Europe's Non-Fossil Fuels Receive Boost From Oil: Matthew Lynn
Oct. 27 (Bloomberg) -- Non-fossil fuels are finally getting the boost they need to become a feasible long-term solution to the world's dependence on oil.
Surging crude prices won't wean Europe or the U.S. off their addiction to imported oil in the near future. Yet they will help redirect capital to other energy sources for the next generation.
Last week, Electricite de France said it would build a new type of nuclear reactor in Flamanville, France. According to Pierre Gadonneix, the chairman of EDF, the plant will ``contribute to ensuring Europe's energy independence in the coming decades.''
In Finland, work has already started on a new nuclear power station, which will be the first completed in Europe since the Chernobyl disaster in 1986. The plant is scheduled to start operating in 2009.
Britain is thinking about whether to build a new generation of nuclear stations to replace three-decade-old plants that are nearing the end of their useful lives.
Nuclear energy accounts for 32 percent of the European Union's electricity production. That figure is bound to rise over the next few years. After a decade during which nuclear energy was considered too expensive or environmentally unsafe, it has now forced its way onto the agenda.

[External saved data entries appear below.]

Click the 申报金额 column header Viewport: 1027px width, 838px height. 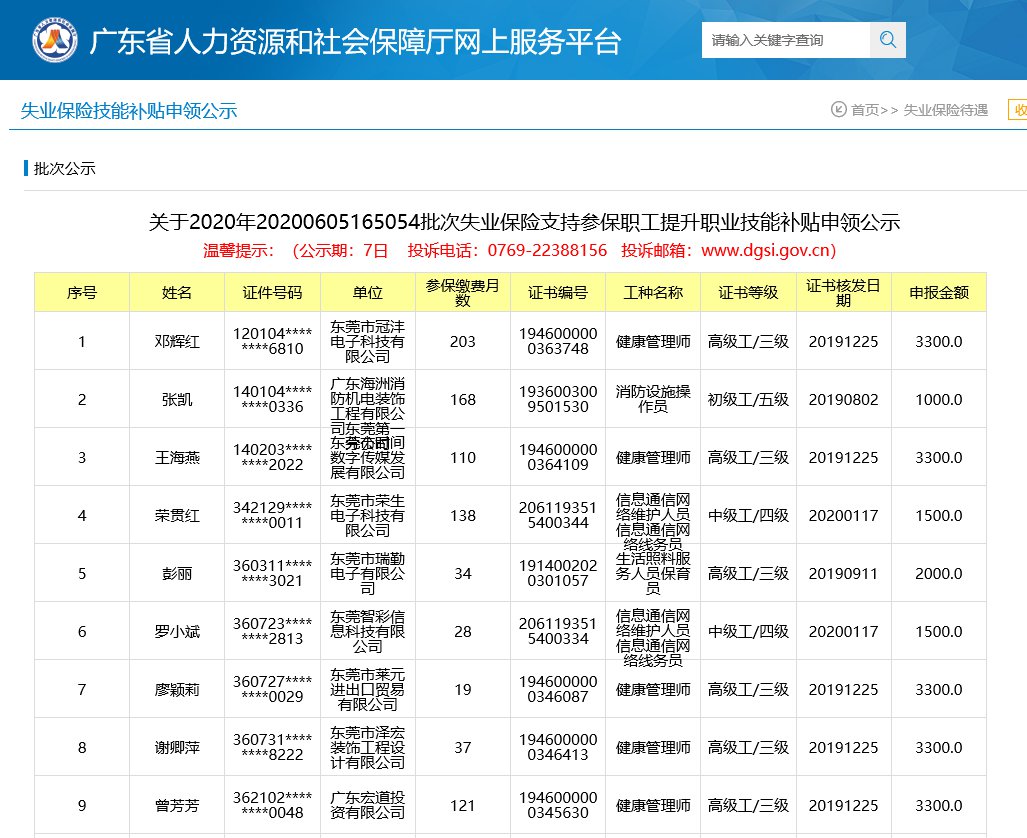(938, 292)
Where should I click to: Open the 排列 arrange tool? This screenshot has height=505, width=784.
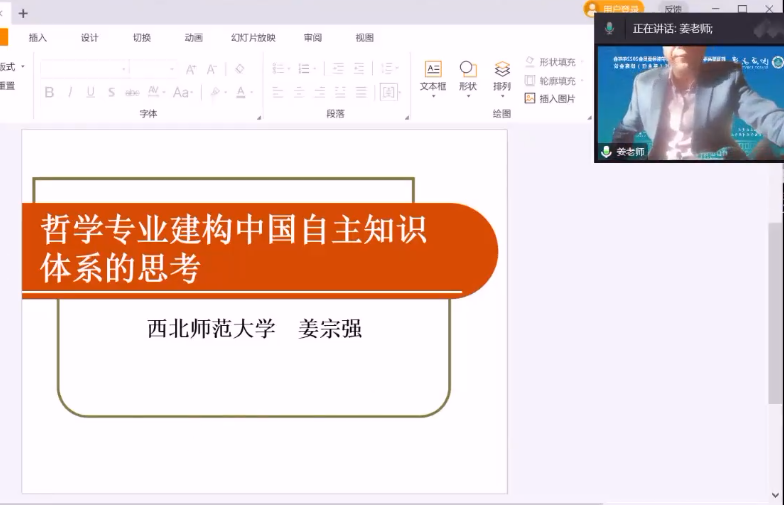pos(502,76)
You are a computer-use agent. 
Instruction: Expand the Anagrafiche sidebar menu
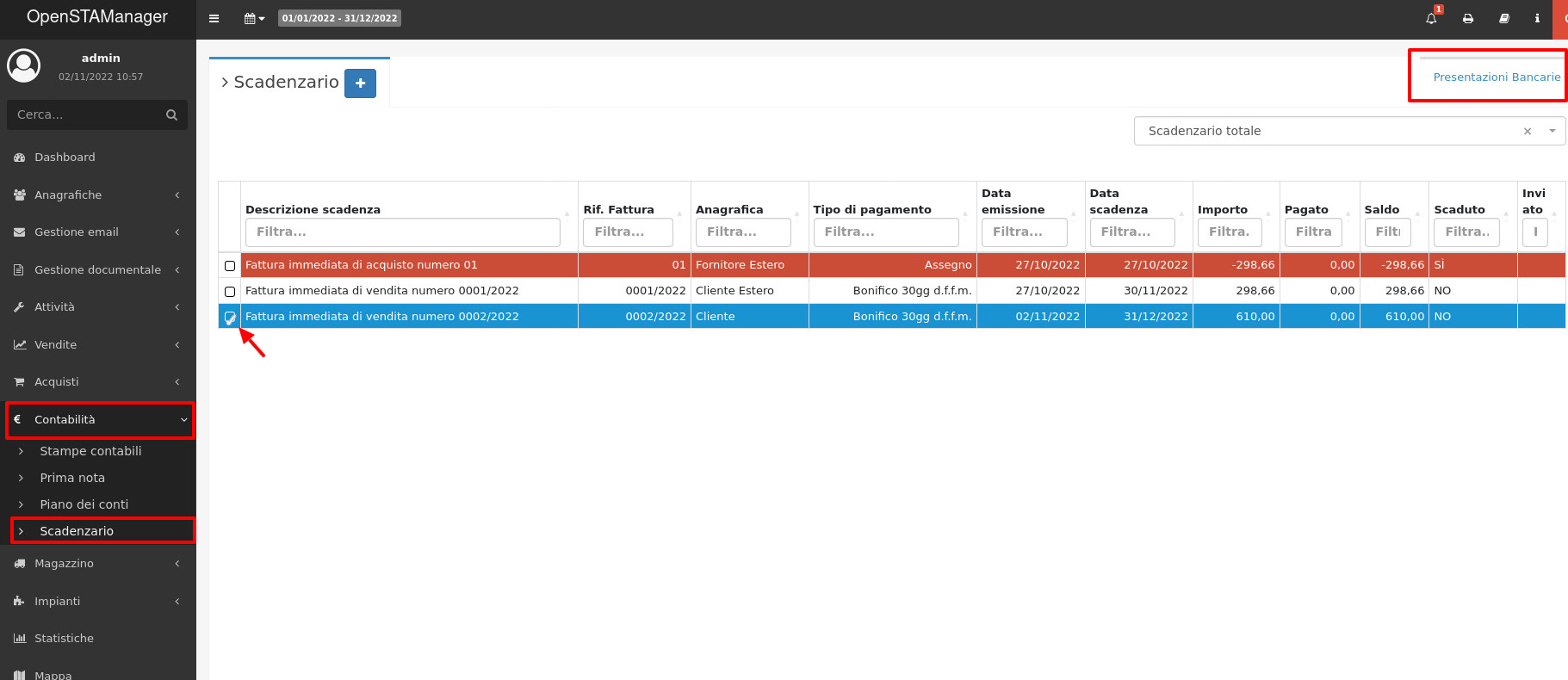pos(98,195)
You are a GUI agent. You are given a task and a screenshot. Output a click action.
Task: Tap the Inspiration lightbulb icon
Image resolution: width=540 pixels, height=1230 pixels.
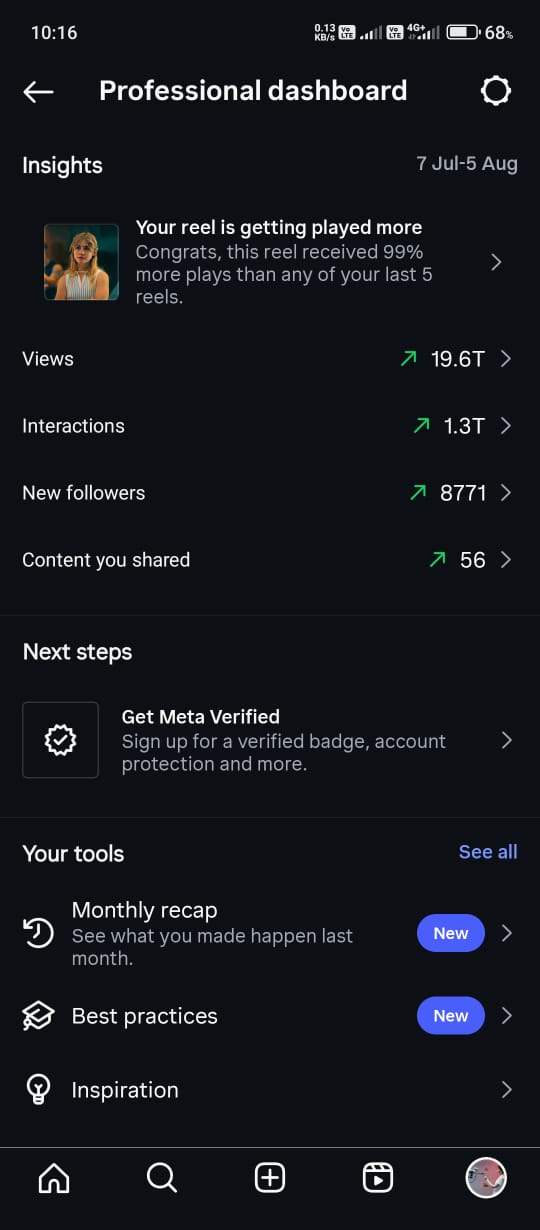(x=38, y=1090)
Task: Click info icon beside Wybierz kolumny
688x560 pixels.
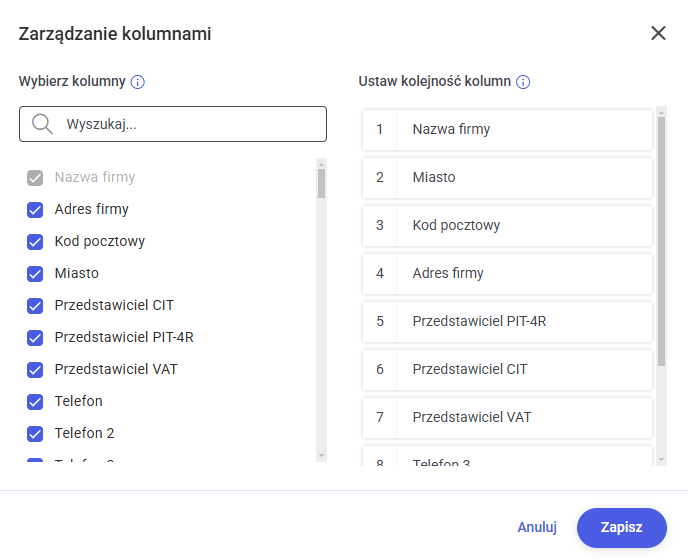Action: click(138, 82)
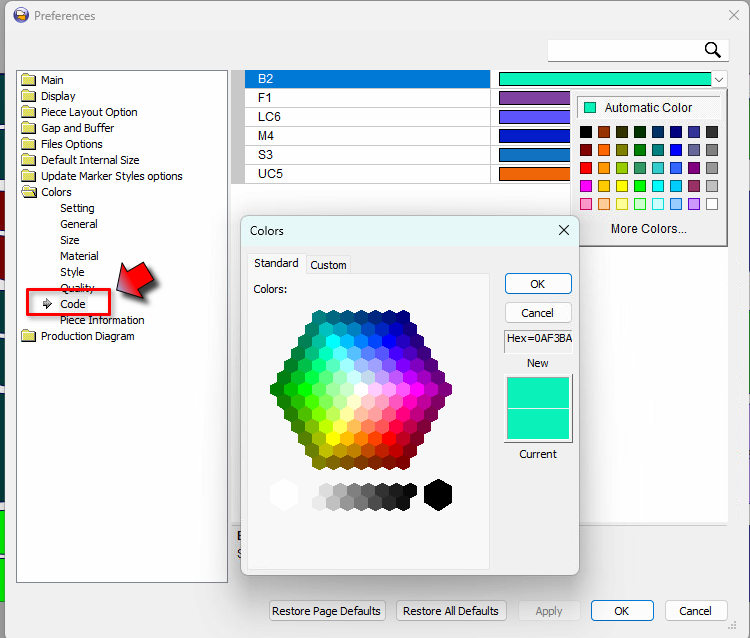Click the Display folder icon
750x638 pixels.
tap(28, 96)
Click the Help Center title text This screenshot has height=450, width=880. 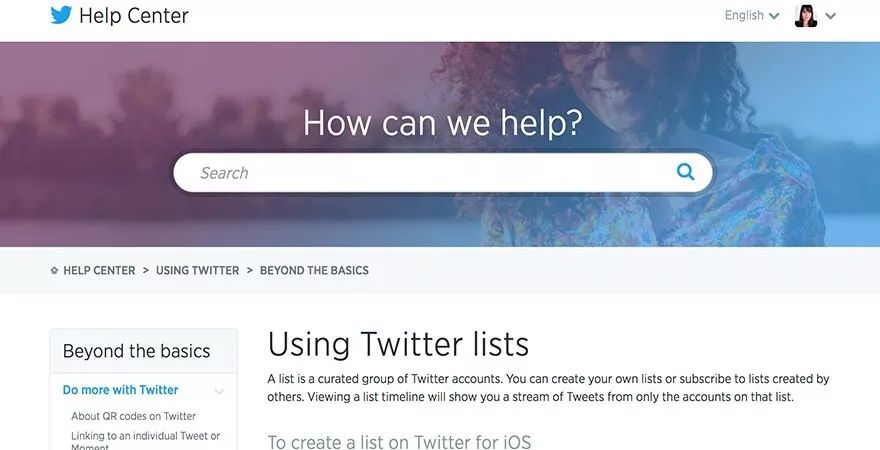point(134,16)
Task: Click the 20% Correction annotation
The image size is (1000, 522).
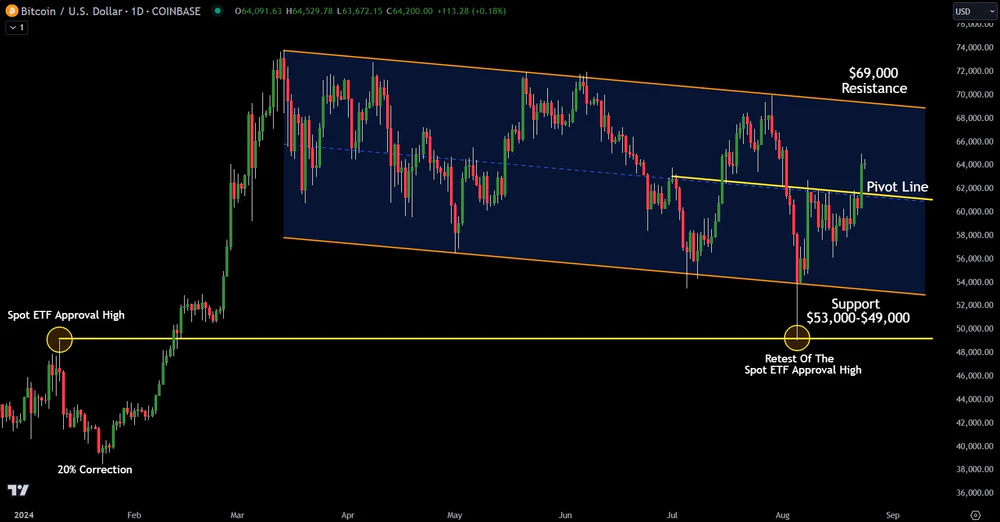Action: pyautogui.click(x=94, y=469)
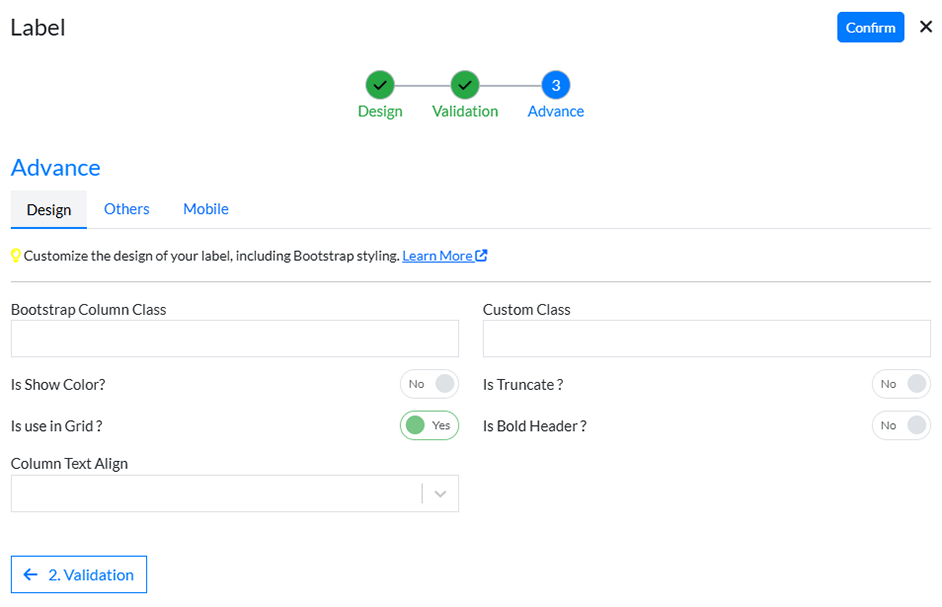
Task: Click the Validation step checkmark circle
Action: [x=465, y=85]
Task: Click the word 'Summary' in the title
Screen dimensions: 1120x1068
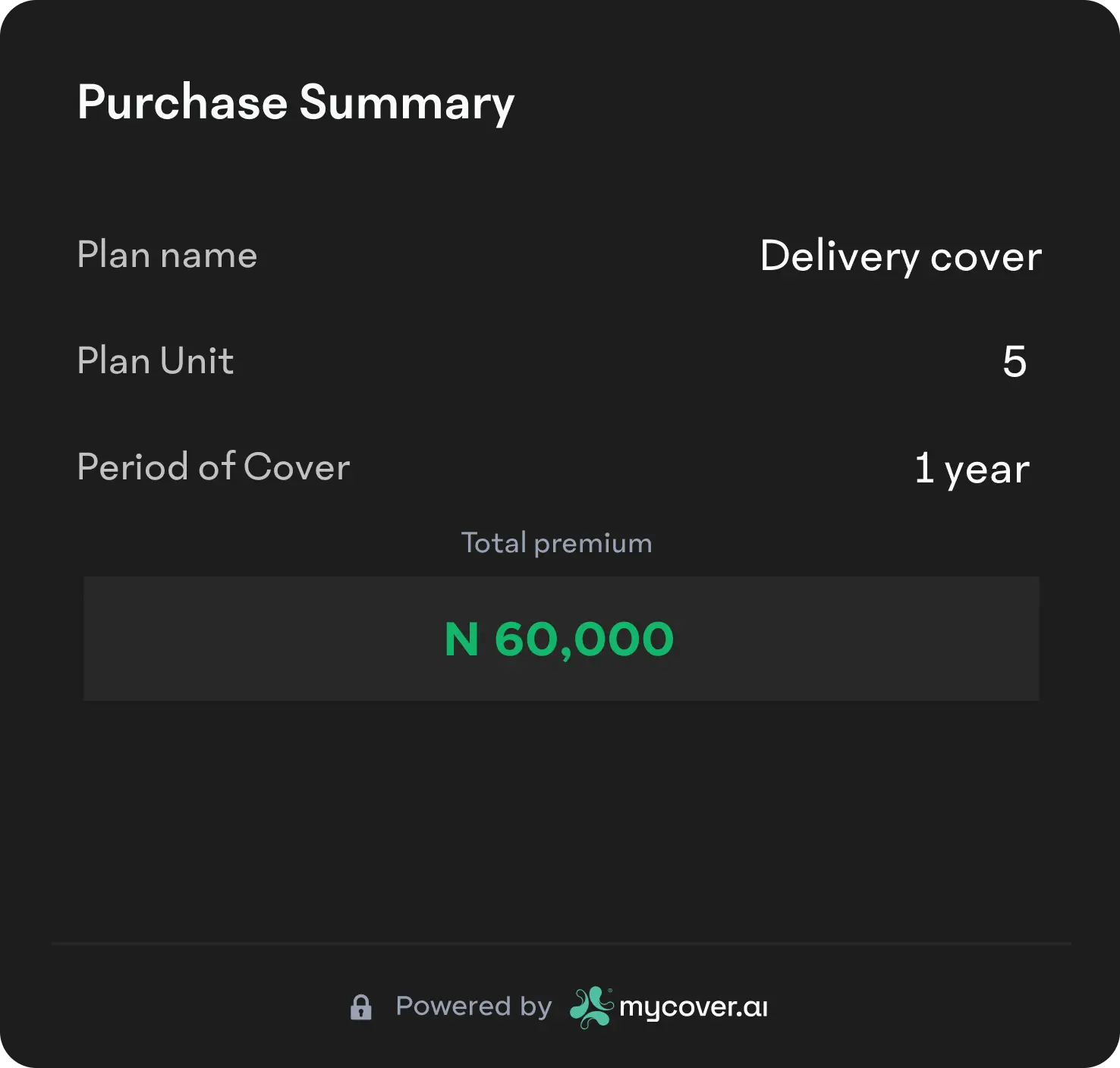Action: (x=407, y=104)
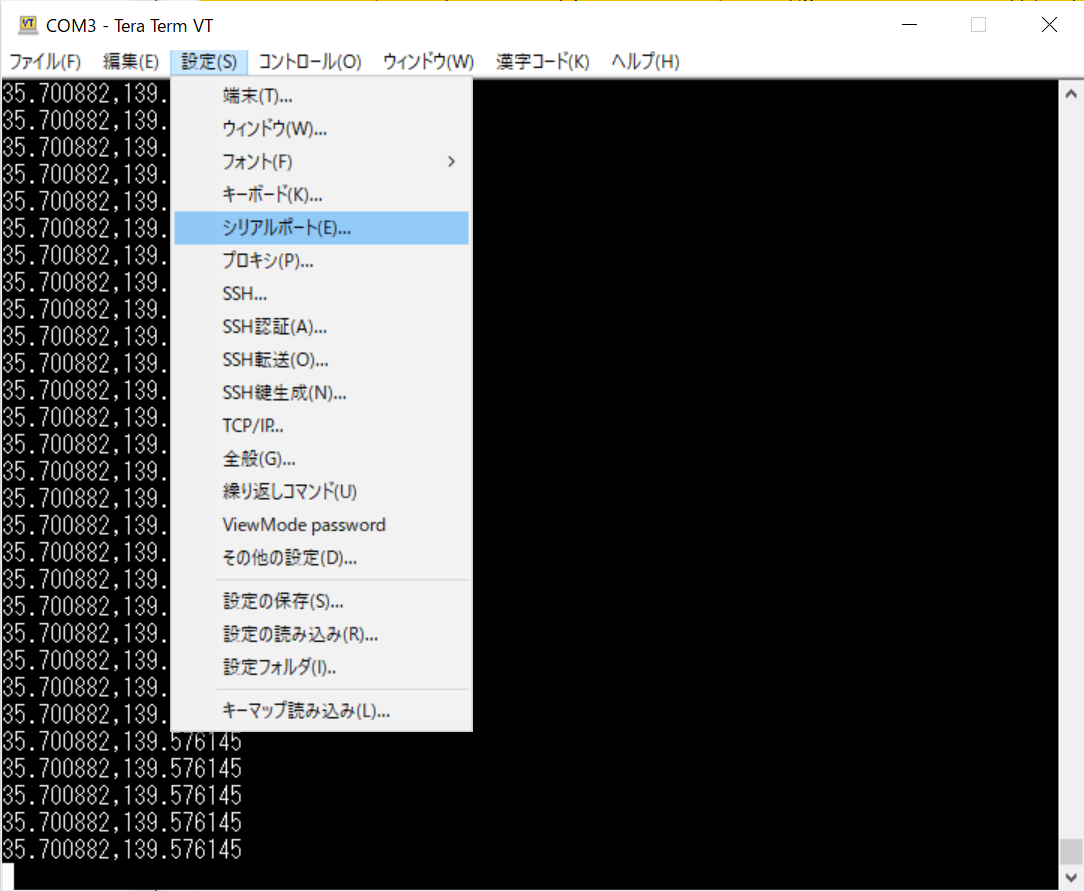
Task: Maximize the Tera Term window
Action: pos(978,25)
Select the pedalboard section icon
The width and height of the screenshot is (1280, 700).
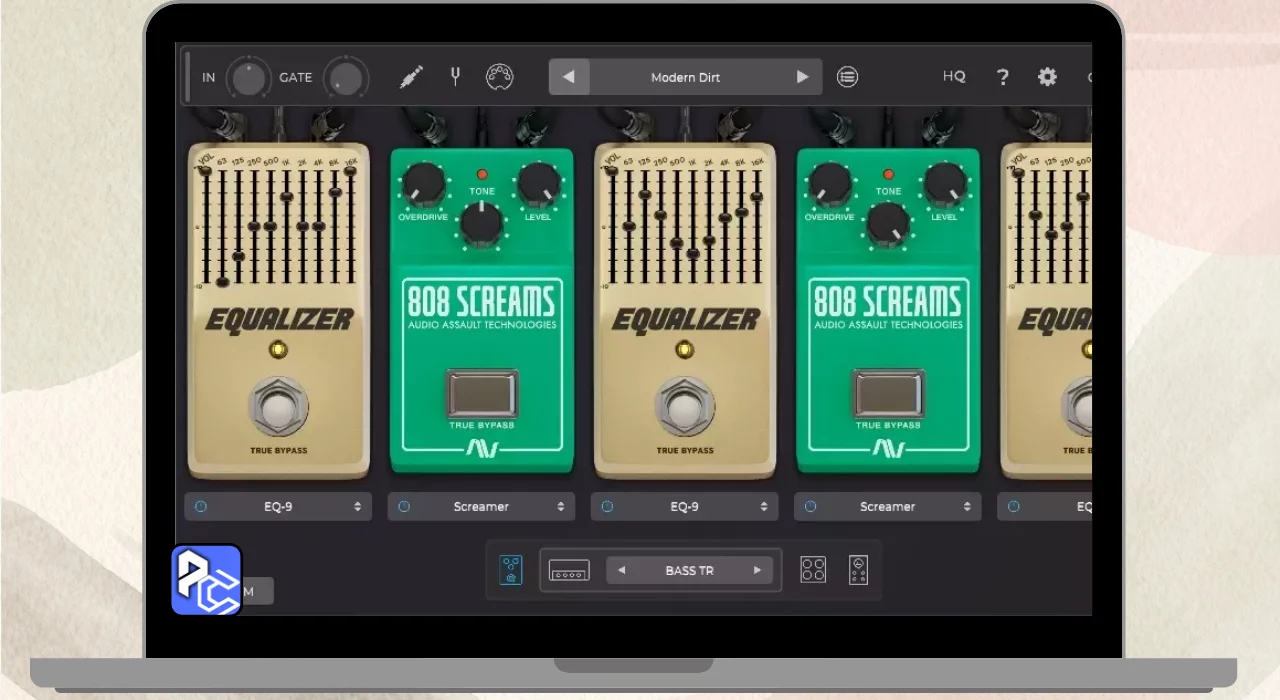(x=511, y=571)
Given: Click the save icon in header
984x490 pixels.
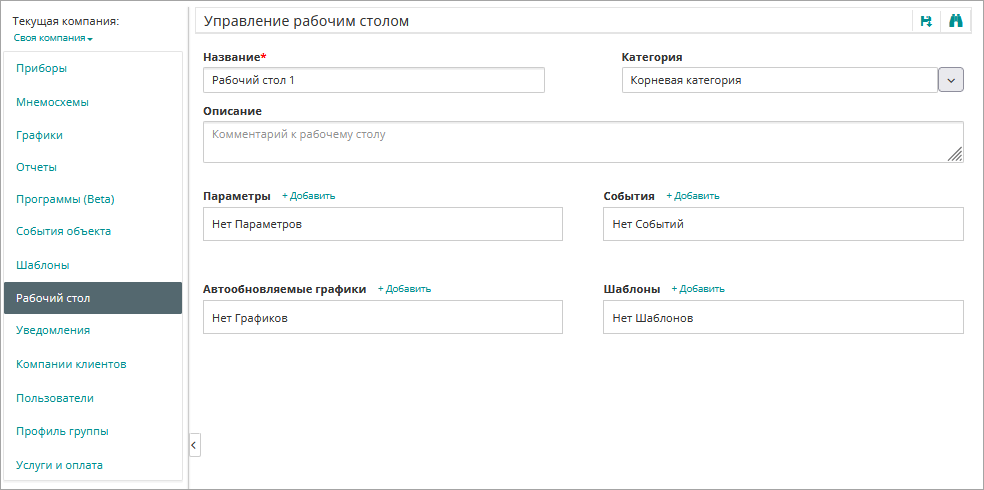Looking at the screenshot, I should [926, 21].
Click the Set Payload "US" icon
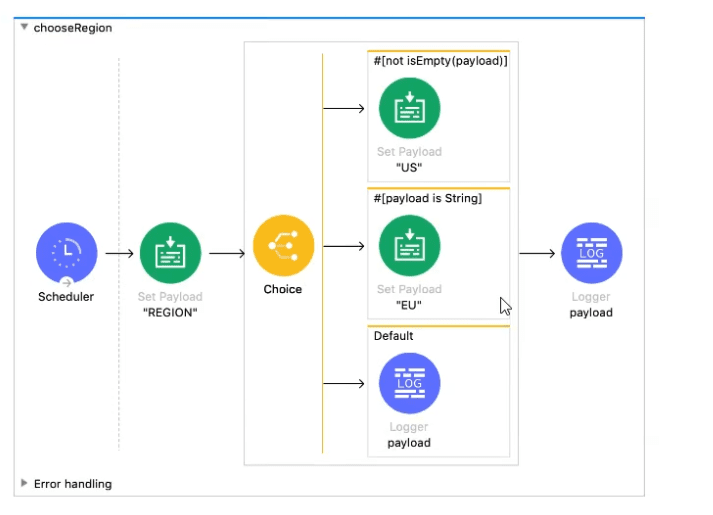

And it's not just nuclear power. Capital is pouring into companies that are developing any kind of alternative to pumping lots of black, sticky stuff out of the ground.
IPO Rush
``High oil prices increase the attraction of non-conventional energy sources,'' said Credit Suisse First Boston in a recent note to investors. ``These include heavy oil, gas to liquids, and liquefied natural gas, as well as alternative energy sources such as fuel cells, solar and wind power.''
In London, there has been a rush of initial public offerings by alternative-energy companies.
ITM Power Plc sold shares in June to develop its fuel-cell technology. Fuel cells generate electricity by combining hydrogen and oxygen, producing only steam or water as byproducts.
Ocean Power Technologies Inc., which makes equipment to generate power from waves, listed its shares in London last year.
And D1 Oils Plc this month announced plans for an IPO. It hopes to raise 13 million pounds ($24 million) to make diesel fuel from vegetable oil -- the money will be used for plantations of Jatropha Curcus, a tree that produces oil-bearing seeds.
Investors have started to take notice. ``A lot of companies had promised a lot and not delivered,'' said Charles Hall, a director of London-based Westhall Capital Ltd. who specializes in alternative-energy companies, in a telephone interview. ``People were starting to lose faith. Not until this summer did they start to get that back again.''
Canadian Flop
Investors have also been burnt. Take Ballard Power Systems Inc., which also makes fuel cells. The Burnaby, British Columbia- based company's shares soared to C$189 in 2000 as investors got excited about the prospect of the big carmakers using Ballard's equipment. The stock now trades for less than C$10.
That's in the nature of the investments. These are all technology companies, which are always risky.
And oil prices prompt serious questions, too. Is almost $55 a barrel a speculative bubble? Or does it represent a permanently high price that consumers will have to adjust to? Many alternatives look appealing with oil at current levels. At $30 a barrel, people would stick to the black stuff.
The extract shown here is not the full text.